_Your assignment_: Print the entries once more, unchanged.

_The data_:
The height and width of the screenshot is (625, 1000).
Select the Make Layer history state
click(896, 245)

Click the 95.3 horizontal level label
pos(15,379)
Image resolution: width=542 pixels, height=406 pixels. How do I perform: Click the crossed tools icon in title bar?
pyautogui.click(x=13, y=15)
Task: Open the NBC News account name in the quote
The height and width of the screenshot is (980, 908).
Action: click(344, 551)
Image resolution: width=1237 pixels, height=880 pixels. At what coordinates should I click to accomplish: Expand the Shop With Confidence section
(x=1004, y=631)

_Response box_:
The height and width of the screenshot is (625, 1000).
Select the Make Layer history state
click(896, 245)

Click the 95.3 horizontal level label
pos(15,379)
Image resolution: width=542 pixels, height=406 pixels. How do I perform: Click the crossed tools icon in title bar?
pyautogui.click(x=13, y=15)
Task: Open the NBC News account name in the quote
The height and width of the screenshot is (980, 908).
Action: click(344, 551)
Image resolution: width=1237 pixels, height=880 pixels. At what coordinates should I click to accomplish: Expand the Shop With Confidence section
(x=1004, y=631)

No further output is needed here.